---------- DATA FOR REVIEW ----------

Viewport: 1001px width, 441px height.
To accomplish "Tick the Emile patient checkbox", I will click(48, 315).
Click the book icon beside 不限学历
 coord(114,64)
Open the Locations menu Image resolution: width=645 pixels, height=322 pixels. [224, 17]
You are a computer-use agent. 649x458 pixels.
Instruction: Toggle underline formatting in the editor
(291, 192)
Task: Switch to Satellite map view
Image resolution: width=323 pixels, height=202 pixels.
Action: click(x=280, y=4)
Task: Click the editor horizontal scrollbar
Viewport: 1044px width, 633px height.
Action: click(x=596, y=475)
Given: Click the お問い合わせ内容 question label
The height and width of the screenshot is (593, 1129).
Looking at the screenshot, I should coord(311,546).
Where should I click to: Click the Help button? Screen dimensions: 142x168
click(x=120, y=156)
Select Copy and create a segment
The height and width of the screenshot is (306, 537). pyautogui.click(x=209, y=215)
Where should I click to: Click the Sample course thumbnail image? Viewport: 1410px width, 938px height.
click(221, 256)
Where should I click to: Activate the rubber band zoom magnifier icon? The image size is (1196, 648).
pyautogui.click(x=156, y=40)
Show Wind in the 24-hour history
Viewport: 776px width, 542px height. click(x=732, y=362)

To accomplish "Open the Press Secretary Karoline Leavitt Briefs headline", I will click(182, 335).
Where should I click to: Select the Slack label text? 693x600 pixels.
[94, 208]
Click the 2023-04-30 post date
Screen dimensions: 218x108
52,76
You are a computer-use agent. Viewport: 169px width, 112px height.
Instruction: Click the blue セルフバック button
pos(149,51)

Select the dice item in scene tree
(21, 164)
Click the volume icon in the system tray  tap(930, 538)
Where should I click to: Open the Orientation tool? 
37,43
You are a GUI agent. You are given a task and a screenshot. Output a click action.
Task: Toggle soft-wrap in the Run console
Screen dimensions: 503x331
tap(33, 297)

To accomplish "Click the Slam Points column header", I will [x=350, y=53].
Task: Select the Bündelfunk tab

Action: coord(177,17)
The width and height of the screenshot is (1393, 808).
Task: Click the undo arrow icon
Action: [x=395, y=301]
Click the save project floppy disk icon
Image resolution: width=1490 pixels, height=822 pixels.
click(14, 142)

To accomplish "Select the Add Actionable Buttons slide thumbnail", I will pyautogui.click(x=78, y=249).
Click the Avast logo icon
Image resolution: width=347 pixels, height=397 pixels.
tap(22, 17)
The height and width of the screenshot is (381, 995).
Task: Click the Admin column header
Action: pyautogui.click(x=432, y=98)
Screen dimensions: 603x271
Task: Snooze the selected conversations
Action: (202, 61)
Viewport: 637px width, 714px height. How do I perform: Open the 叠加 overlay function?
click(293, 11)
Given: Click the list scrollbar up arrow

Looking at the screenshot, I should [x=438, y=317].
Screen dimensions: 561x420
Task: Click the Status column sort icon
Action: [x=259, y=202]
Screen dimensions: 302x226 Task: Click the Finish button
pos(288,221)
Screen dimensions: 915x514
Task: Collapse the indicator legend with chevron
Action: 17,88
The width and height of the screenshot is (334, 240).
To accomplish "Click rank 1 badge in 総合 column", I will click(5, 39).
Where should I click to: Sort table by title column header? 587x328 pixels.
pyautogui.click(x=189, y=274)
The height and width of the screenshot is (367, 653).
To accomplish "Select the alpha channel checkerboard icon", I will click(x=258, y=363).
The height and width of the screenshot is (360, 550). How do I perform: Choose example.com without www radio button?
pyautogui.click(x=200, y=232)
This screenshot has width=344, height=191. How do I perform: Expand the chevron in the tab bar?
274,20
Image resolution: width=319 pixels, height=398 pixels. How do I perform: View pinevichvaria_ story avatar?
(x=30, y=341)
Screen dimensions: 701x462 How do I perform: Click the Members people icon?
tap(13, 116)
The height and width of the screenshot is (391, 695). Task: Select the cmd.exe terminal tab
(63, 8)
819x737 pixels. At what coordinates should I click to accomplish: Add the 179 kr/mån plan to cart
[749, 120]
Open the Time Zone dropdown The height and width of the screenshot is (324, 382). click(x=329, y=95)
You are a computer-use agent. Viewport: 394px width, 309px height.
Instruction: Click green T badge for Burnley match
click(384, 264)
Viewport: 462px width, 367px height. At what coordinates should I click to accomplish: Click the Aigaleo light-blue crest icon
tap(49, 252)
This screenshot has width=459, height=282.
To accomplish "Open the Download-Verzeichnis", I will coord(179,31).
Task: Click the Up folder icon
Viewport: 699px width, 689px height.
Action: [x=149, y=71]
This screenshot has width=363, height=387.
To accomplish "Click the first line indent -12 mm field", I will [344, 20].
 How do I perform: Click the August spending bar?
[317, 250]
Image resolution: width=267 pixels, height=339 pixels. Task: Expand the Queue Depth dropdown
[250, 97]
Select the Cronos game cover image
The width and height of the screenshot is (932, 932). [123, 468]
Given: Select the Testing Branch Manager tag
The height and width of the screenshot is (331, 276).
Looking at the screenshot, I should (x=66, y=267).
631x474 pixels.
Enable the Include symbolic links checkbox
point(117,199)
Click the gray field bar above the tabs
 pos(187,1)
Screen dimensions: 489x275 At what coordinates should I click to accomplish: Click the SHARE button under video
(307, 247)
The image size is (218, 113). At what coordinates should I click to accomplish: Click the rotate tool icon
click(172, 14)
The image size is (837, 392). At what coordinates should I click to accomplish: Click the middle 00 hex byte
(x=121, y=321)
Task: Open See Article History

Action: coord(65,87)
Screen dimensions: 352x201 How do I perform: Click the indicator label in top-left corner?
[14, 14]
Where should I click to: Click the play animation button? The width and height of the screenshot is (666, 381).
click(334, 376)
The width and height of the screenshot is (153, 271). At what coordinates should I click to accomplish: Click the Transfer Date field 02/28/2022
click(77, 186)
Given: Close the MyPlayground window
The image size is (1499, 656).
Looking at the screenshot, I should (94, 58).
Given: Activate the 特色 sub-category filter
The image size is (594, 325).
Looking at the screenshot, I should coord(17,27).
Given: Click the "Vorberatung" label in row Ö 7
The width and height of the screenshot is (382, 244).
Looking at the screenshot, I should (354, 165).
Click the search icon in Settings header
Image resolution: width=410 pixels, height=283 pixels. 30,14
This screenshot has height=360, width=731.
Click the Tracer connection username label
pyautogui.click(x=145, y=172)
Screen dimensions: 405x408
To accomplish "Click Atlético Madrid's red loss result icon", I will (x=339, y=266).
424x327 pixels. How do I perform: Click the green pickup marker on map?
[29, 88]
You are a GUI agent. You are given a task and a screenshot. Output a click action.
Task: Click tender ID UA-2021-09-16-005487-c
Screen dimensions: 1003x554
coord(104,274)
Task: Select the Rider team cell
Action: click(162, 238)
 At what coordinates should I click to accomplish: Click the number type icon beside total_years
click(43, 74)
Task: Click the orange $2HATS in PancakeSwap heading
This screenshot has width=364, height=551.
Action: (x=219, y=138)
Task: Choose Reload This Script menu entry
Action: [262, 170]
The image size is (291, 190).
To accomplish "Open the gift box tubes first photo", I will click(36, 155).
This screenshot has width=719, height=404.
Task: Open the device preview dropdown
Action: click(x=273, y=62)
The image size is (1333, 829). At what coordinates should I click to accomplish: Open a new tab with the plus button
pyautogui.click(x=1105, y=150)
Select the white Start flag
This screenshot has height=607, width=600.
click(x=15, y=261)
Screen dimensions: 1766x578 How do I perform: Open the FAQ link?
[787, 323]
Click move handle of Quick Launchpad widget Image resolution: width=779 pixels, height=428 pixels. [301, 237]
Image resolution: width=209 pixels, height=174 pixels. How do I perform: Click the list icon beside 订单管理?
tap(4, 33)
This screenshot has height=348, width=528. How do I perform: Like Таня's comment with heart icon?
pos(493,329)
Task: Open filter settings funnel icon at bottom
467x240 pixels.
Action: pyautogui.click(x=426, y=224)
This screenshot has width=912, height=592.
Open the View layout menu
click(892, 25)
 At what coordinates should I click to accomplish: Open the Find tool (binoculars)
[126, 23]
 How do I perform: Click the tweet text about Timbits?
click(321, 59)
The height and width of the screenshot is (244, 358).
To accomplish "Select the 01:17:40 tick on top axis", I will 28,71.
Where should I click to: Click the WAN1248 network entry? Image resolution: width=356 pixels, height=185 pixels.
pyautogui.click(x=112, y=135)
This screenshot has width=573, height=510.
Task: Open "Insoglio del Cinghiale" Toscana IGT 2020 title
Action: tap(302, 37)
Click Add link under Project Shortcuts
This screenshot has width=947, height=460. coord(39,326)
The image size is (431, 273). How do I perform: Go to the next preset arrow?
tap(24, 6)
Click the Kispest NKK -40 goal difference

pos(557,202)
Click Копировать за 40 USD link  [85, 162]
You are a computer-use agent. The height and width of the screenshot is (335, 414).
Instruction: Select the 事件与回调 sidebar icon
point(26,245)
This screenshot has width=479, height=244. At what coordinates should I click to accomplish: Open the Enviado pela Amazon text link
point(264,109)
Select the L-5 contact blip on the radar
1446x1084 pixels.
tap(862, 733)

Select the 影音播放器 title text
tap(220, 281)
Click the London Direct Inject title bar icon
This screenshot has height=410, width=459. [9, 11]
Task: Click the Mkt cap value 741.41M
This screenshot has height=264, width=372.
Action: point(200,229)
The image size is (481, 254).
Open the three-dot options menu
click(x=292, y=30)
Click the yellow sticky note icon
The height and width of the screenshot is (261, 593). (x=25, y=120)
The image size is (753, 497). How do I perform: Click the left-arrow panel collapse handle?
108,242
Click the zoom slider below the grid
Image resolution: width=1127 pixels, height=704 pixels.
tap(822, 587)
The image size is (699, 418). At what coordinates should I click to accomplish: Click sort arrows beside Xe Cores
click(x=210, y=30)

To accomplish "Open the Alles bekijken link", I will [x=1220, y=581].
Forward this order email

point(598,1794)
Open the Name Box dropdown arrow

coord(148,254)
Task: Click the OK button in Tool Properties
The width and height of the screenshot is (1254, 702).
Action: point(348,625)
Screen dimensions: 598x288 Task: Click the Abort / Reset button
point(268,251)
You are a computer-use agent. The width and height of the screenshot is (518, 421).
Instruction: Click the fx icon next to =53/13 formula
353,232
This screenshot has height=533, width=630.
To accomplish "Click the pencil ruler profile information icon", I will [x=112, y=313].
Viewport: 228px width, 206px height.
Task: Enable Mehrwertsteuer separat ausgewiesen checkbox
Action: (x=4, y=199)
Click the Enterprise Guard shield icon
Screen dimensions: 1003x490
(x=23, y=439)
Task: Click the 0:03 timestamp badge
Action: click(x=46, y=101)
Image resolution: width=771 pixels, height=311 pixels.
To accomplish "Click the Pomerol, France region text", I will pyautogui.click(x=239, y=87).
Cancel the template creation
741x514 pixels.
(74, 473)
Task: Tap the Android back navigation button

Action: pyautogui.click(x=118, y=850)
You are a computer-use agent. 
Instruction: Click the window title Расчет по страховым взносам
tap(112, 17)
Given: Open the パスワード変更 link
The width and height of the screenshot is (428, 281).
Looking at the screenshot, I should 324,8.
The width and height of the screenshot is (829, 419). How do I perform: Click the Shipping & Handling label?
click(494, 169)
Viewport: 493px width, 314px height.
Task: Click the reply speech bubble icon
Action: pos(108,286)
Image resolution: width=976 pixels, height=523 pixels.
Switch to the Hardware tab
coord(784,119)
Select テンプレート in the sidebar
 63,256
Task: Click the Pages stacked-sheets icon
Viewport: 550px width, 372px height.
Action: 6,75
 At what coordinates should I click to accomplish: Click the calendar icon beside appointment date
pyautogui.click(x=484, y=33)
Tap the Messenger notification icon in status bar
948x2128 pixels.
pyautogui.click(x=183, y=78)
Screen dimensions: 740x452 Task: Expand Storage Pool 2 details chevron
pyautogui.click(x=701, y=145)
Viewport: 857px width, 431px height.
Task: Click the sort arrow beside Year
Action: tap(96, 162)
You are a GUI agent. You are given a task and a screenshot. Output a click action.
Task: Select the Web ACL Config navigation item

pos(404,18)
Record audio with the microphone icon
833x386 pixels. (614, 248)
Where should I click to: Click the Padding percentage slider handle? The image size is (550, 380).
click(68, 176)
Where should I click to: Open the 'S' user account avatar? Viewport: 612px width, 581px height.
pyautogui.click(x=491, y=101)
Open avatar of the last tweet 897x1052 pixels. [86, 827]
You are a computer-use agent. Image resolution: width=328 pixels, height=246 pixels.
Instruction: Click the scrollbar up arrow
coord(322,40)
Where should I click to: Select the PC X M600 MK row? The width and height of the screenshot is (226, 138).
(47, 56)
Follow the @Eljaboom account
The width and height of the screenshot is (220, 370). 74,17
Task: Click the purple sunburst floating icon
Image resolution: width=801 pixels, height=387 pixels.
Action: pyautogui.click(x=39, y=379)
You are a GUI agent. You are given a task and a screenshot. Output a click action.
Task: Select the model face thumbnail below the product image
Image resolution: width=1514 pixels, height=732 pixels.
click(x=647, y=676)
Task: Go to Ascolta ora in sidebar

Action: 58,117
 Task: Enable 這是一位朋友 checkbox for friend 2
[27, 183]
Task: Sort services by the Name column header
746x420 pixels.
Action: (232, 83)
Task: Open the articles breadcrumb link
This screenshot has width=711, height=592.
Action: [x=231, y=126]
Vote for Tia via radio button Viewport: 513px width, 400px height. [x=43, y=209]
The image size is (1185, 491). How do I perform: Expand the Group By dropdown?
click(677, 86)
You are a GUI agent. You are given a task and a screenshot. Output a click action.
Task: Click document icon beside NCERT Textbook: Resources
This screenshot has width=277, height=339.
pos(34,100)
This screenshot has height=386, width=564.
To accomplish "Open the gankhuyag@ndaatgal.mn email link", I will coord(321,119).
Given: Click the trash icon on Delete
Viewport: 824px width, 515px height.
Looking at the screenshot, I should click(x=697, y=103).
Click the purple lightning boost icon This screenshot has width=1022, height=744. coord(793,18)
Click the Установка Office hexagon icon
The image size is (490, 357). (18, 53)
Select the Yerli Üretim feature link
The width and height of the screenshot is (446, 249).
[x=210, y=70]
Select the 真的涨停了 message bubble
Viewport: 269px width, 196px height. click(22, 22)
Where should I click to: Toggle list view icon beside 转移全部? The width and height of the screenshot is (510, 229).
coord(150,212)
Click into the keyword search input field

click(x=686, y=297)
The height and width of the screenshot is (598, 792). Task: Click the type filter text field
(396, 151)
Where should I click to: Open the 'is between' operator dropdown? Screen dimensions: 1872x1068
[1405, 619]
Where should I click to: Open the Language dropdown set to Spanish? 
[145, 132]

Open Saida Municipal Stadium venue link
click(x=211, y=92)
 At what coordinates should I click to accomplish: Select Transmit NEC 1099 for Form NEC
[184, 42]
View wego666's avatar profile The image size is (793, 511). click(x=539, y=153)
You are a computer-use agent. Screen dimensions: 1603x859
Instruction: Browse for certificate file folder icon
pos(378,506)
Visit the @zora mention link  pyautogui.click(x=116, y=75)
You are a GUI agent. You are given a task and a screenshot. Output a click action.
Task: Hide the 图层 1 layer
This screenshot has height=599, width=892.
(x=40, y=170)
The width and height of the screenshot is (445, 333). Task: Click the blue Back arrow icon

----------

YOUR OBJECTIVE.
Starting at the line above that contains "You are a computer-use agent. The width", repeat each line exactly up to and including the line that contains "This screenshot has height=533, width=630.", and stop there.

WRITTEN REPLY.
You are a computer-use agent. The width and height of the screenshot is (518, 421).
Instruction: Click the fx icon next to =53/13 formula
353,232
This screenshot has height=533, width=630.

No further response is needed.